Alexandra is a PhD candidate in the Department of Near Eastern Languages and Civilizations. Her research centers on masculinities, corporeality, and emotions in Persian Literature from the 10th to the 15th century. Prior to her PhD program at the University of Chicago, Alexandra taught German as a Foreign Language to adults in Switzerland for five years and has been committed to professional pedagogical development ever since. At the University of Chicago, Alexandra has served as a teaching assistant in various roles and is looking forward to working with peers toward an engaged, active, and student-centered classroom.

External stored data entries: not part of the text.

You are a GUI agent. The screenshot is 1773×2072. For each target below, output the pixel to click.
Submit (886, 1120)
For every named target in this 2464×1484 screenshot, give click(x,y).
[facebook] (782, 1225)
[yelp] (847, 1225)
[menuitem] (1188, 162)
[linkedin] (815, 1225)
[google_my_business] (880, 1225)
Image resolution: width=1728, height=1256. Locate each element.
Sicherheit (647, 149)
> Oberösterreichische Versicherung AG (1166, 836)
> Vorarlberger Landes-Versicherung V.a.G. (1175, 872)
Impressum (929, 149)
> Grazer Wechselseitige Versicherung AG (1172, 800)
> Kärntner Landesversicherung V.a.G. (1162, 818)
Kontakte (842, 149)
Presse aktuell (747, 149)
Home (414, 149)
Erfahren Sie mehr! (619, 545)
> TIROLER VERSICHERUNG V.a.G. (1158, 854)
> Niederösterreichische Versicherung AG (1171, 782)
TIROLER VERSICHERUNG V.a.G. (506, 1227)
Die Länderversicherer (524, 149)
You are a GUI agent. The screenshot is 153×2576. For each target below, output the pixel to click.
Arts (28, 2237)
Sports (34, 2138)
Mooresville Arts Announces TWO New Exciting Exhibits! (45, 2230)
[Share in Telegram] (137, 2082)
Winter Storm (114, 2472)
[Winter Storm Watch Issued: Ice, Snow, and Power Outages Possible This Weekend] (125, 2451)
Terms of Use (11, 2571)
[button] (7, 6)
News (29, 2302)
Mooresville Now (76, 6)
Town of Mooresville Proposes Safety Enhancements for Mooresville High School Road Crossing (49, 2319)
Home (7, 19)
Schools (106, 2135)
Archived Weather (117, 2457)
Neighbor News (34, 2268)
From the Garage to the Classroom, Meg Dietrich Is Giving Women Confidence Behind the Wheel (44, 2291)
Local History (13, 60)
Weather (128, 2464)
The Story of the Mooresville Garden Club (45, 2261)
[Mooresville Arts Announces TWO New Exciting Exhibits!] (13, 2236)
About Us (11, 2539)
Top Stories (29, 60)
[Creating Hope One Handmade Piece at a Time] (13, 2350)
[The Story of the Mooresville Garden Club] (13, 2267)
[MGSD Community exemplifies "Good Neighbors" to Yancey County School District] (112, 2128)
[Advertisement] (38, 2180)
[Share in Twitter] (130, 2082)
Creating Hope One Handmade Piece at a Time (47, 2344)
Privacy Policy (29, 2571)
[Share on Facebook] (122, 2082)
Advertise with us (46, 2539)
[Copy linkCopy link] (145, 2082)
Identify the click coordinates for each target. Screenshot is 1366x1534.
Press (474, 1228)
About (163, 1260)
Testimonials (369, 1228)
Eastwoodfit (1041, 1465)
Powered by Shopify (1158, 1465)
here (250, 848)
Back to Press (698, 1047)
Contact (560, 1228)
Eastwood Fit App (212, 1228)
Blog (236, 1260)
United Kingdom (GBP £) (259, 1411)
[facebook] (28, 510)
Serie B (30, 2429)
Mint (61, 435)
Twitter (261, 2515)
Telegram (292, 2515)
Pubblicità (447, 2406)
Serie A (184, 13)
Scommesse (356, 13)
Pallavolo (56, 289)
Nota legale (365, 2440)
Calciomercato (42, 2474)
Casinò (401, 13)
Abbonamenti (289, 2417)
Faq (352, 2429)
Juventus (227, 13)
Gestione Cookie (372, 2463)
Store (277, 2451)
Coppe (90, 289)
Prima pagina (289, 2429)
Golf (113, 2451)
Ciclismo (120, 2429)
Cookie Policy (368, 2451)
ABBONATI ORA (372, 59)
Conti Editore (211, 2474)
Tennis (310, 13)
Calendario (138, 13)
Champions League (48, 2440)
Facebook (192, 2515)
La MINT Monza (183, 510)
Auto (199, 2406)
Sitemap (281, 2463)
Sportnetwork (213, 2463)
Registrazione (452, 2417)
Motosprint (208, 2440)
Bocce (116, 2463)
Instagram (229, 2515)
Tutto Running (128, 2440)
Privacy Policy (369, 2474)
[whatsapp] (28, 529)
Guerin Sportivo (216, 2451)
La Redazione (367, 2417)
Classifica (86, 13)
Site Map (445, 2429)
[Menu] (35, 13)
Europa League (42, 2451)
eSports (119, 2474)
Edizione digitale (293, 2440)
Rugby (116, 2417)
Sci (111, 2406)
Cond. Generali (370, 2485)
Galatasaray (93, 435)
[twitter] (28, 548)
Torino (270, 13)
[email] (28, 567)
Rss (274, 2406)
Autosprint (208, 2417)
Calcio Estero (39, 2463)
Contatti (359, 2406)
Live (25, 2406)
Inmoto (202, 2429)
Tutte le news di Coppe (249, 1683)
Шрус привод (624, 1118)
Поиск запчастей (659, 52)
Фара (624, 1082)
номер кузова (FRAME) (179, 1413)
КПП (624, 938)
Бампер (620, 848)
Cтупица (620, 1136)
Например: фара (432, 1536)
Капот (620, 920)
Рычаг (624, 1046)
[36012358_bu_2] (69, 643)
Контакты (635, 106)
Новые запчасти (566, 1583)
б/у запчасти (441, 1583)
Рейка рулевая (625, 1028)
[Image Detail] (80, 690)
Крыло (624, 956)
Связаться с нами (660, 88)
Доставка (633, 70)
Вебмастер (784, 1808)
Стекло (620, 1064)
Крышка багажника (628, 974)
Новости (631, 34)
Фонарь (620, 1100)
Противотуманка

Almaz is a PhD student in Comparative Human Development with research interests situated at the intersection of cognition and emotion. Broadly, her current projects focus on non-cognitive factors that promote math learning for students from preschool to undergrad. Specifically, her dissertation work explores how emotion regulation interventions may improve young students’ math attitudes and learning. Almaz has taught five courses at the university, ranging from statistics courses to discussion-based psychology seminars, and is currently designing her own course. Having served as a teacher or mentor to fellow students since her first year of college, Almaz has a deep commitment to both formally and informally improving students’ educational experience.
Hilary N. Tackie
Hilary is a PhD candidate in the Department of Comparative Human Development specializing in education and race studies. Her research focuses on critical pedagogy, the educational experiences of marginalized youth, and discussion of race and racism in the k-12 classroom. Hilary is a TA in the Comparative Human Development department and a lecturer in the social science core. Hilary is dedicated to building inclusive classroom spaces and also serves as a co-coordinator for the Race and Pedagogy Working Group.
John Thomas III
John is a PhD candidate in Political Science. His research interests are comparative race politics, social movements, and democratic consolidation. His dissertation examines the evolution of the social movements of black activists in Peru and Ecuador from 1980-2016 and their impacts on state institutions and broader society. At the University of Chicago, John has been a teaching assistant in various courses in the Political Science department and served as a BA Preceptor for the Public Policy Studies Program. He has also taught courses at Chicago State University in the History, Political Science and Philosophy department.